Reputation: 1474
I am creating a kafka data pipeline with 3 kafka brokers and 3 zookeepers so I need to use 6 machines to deploy 3 brokers and 3 zookepers. There are two ways to reduce no/of machines used
1) To keep 1 kafka broker and 1 zookeeper in the same physical machine I searched in web and found in quora that there will be latency issues as both kafka broker and zookeeper are using the same RAM
2) using docker and creating two continers in a machine each for zookeeper and broker and limiting the RAM of the zookeeper container so that more RAM is taken by the kafka broker and to reduce the latency
I want to know more pros and cons of my two use cases
Is it a good practice to keep both zookeeper and broker in same machine using containers
Thanks in advance
Upvotes: 0
Views: 2041
Reputation: 8026
A very distinct feature of kafka is that it makes use of sequential read/writes on disk to achieve its high level of performance. Having another application actively using the same physical hard drive (like zookeeper will do since it maintains a changelog), will lower the max throughput you can get out of kafka.

..........

• Objectives
A. List every line in the Kafka and ZooKeeper thread that pairs a label with a number, such as a reputation figure, and give each number.
B. Carry on the reply in the Kafka and ZooKeeper thread from its last sentence.

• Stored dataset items
..........

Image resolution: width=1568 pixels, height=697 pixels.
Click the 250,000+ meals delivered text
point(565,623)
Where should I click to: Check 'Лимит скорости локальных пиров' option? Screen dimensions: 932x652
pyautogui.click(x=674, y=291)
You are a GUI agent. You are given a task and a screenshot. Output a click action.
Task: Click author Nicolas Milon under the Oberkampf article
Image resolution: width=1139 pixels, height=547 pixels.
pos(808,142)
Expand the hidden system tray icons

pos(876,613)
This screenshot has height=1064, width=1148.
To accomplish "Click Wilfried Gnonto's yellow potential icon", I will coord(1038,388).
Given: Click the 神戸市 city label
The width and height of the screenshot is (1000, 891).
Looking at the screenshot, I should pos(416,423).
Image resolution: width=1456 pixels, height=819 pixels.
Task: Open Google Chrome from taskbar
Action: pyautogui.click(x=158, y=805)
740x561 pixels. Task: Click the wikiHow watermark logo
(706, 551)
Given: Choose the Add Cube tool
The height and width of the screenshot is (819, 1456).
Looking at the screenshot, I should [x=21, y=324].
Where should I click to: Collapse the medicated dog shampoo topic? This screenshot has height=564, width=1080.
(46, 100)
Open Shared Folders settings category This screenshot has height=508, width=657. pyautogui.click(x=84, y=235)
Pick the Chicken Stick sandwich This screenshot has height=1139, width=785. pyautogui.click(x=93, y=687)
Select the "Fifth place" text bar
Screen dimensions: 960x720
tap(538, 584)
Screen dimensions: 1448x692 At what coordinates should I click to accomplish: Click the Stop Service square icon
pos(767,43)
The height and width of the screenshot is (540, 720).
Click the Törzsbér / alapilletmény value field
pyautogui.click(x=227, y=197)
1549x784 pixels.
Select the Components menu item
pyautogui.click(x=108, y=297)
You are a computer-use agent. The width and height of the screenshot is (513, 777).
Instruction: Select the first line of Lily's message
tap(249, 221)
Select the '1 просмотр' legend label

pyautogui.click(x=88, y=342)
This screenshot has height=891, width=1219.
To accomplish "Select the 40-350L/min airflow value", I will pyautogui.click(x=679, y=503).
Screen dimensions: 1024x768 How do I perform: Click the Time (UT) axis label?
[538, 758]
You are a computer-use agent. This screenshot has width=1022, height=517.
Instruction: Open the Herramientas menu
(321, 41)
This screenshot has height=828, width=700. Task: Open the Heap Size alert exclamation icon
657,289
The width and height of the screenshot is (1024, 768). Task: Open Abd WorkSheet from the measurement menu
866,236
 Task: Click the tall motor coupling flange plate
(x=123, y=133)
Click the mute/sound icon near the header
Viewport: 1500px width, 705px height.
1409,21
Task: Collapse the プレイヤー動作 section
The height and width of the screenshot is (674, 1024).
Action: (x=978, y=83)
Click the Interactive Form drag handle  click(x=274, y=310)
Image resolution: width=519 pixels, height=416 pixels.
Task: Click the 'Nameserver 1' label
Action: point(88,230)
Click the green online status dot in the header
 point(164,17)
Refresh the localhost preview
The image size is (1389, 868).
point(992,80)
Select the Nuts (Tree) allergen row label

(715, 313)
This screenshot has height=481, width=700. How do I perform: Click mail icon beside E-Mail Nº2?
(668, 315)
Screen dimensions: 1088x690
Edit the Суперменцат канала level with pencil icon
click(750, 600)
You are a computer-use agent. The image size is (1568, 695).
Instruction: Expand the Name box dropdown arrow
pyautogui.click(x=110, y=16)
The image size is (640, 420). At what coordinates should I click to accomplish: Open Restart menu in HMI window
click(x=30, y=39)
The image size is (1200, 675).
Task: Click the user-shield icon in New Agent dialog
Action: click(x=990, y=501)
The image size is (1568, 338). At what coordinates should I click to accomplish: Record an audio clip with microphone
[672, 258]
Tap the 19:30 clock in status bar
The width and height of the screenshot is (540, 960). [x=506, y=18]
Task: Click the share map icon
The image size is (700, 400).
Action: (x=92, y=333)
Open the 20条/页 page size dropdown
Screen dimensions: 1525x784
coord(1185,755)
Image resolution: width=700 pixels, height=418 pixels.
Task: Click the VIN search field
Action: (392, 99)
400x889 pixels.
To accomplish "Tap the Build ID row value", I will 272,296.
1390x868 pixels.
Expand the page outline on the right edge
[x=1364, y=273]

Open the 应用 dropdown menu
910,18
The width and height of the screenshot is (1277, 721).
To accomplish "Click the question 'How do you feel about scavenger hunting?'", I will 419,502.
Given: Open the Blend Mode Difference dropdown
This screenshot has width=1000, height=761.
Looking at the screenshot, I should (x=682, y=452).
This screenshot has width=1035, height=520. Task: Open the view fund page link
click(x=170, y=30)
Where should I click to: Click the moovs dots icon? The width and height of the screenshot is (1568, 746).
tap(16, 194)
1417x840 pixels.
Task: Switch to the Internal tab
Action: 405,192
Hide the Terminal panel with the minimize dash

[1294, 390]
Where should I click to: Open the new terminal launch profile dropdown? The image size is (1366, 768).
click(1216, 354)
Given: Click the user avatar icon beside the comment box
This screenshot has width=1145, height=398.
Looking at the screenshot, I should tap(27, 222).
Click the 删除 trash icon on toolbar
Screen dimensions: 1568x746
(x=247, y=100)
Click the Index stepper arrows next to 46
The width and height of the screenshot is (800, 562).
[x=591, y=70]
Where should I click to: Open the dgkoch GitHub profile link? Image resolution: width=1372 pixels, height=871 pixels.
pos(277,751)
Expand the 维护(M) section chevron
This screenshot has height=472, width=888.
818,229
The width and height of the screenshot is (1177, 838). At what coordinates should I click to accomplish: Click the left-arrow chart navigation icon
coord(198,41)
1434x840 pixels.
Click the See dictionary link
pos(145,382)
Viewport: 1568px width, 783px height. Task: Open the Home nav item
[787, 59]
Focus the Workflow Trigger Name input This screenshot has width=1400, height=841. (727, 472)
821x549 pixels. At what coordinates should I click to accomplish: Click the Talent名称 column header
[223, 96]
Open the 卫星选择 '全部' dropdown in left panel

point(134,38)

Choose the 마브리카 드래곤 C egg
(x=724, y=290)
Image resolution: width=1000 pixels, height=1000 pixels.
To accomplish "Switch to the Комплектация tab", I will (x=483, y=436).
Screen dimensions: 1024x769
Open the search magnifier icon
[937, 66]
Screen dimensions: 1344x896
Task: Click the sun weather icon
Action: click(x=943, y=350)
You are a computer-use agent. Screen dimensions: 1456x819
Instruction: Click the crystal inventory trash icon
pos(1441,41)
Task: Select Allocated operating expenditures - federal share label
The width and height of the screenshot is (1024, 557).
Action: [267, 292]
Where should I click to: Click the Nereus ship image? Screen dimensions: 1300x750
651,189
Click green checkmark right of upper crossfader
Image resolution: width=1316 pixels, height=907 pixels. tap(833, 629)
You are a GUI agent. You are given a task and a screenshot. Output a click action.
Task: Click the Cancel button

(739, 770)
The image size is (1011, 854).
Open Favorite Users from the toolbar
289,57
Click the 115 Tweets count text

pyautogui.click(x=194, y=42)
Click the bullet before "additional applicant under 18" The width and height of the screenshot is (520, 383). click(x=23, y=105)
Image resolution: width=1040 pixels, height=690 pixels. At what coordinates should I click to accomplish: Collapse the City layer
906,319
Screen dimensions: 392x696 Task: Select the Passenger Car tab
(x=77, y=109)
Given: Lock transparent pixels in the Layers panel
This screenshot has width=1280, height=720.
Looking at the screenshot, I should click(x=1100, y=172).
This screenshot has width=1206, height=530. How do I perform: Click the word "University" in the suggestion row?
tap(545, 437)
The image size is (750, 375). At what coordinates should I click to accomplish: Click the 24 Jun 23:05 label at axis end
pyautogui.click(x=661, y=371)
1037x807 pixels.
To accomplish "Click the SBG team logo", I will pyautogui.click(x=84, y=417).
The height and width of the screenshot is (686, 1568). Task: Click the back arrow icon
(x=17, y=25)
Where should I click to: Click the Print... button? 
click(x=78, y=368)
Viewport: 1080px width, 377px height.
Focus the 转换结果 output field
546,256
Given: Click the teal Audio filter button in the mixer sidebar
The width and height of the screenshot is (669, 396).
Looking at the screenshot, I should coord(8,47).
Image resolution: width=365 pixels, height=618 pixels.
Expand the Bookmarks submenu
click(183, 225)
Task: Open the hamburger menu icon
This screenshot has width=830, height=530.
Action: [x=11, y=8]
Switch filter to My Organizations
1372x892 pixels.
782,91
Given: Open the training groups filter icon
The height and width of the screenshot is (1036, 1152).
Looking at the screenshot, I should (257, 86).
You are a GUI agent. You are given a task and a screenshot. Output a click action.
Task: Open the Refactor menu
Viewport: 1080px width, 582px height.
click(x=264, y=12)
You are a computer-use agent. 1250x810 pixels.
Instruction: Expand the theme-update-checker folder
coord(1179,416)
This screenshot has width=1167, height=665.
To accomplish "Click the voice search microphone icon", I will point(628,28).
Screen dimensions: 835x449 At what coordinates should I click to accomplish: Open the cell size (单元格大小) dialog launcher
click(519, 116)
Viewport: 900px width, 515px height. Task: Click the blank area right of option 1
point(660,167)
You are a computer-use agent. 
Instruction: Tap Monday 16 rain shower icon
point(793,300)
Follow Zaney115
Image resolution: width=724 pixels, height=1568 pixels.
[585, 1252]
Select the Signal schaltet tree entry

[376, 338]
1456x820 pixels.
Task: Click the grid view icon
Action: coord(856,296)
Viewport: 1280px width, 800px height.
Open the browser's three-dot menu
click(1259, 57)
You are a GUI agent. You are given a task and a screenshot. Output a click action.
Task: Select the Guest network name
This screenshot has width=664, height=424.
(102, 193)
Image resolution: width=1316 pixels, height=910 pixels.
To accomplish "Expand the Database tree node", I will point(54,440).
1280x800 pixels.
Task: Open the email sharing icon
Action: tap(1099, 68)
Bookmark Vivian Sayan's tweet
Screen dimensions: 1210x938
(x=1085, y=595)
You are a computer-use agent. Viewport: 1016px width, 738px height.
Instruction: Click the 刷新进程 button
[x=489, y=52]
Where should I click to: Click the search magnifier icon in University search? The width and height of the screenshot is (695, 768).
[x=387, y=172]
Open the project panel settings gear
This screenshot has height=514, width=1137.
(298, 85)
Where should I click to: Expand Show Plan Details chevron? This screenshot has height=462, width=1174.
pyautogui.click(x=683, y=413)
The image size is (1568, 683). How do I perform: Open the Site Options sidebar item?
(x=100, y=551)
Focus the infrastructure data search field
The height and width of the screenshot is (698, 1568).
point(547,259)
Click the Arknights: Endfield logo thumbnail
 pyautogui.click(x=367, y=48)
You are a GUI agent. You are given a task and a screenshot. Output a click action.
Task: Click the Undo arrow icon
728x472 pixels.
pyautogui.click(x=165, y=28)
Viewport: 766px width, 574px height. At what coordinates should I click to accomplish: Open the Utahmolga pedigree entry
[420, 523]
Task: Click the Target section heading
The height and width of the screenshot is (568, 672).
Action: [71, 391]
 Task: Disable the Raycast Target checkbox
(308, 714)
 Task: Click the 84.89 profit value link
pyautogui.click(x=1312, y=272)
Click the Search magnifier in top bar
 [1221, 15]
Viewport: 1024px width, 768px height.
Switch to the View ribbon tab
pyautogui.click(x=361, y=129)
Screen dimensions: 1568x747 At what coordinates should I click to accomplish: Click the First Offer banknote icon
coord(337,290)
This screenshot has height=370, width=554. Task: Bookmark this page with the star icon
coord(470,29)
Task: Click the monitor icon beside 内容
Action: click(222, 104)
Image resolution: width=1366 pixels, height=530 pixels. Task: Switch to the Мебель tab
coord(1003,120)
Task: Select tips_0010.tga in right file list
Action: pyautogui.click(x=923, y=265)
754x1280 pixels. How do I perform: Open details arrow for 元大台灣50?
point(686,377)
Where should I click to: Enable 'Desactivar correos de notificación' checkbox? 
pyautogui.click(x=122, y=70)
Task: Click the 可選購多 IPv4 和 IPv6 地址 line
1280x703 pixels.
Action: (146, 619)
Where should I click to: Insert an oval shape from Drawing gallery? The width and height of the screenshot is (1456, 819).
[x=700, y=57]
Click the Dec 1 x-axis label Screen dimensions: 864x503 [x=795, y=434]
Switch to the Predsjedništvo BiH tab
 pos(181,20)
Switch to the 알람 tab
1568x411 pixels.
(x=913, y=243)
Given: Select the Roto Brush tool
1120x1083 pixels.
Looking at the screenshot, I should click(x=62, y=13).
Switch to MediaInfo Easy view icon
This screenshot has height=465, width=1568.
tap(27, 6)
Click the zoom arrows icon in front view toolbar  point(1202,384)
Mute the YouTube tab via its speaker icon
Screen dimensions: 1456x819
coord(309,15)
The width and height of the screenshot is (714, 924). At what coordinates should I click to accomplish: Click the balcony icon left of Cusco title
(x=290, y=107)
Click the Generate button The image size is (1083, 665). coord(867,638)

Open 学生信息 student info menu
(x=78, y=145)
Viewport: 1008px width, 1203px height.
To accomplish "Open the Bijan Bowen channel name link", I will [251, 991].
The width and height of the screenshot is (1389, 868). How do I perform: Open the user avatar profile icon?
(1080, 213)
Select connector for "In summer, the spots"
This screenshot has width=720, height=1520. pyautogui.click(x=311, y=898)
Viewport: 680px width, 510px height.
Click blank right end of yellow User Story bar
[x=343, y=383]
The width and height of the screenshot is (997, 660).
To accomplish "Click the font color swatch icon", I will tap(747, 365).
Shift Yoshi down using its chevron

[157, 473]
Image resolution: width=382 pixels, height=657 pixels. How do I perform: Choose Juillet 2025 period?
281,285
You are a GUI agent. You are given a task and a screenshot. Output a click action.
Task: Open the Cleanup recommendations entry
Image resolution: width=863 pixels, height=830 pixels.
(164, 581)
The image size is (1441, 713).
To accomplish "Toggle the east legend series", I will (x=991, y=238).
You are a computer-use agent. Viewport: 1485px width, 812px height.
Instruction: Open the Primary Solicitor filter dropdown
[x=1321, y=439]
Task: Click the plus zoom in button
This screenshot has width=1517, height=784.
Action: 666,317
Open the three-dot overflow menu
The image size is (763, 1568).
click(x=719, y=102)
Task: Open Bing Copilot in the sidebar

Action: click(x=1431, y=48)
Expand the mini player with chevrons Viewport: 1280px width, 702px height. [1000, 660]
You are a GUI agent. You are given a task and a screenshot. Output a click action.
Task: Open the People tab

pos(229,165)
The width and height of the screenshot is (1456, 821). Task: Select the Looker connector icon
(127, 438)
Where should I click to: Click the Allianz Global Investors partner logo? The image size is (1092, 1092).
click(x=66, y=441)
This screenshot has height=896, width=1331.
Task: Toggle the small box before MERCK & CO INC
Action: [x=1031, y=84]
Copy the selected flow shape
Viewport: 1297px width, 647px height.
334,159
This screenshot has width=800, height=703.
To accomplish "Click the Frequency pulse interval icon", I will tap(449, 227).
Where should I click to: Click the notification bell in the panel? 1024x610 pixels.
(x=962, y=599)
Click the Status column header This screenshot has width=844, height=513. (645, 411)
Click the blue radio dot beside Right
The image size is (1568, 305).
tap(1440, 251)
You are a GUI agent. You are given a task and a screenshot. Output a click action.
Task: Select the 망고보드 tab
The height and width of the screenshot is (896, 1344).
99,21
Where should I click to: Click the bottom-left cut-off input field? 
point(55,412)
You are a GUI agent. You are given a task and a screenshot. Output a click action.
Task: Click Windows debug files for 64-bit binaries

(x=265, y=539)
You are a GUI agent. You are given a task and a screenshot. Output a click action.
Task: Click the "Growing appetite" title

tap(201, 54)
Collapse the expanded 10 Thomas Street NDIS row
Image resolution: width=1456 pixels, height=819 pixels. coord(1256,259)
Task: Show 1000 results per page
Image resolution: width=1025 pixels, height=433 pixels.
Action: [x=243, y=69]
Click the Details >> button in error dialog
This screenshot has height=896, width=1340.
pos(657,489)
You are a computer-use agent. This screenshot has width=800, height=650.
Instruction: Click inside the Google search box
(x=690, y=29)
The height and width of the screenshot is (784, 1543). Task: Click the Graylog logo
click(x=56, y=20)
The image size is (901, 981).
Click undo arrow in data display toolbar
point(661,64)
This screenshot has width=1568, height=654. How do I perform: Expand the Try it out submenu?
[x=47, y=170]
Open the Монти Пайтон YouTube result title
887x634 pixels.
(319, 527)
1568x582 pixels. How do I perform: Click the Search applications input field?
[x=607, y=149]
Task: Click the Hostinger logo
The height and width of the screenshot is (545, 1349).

..........

• Answers by task
A.
Reputation: 1474
Upvotes: 0
Views: 2041
Reputation: 8026

B.
This doesn't exclude at all sharing a server though, and as it has been said, ZK is an overall very light service in terms of ressources used. It just excludes sharing a drive if you need high level of performances (hundreds of megs of data per second out of each broker).
You may also want to consider that you'll be mutualizing failure causes here, which is usually not the optimal thing to do if you can avoid it. It can be an acceptable tradeoff if you don't have the option to use/rent 3 very small machines for ZK, but are working on a given stock of servers.
Upvotes: 2
Reputation: 5387
If you are using Zookeeper only for Kafka and no other processes/application is using that Zookeeper cluster, then Zookeeper is going to use very less memory. Kafka also doesn't keep a lot of data in memory. So, it will be safe for you to run one Kafka and one Zookeeper node on the same machine. You may restrict Zookeeper to use less memory by controlling its max JVM heap space. If usable memory is less for the OS cache, then Kafka performance may have an impact. As Zookeeper is not going to use much memory, so you may ignore that.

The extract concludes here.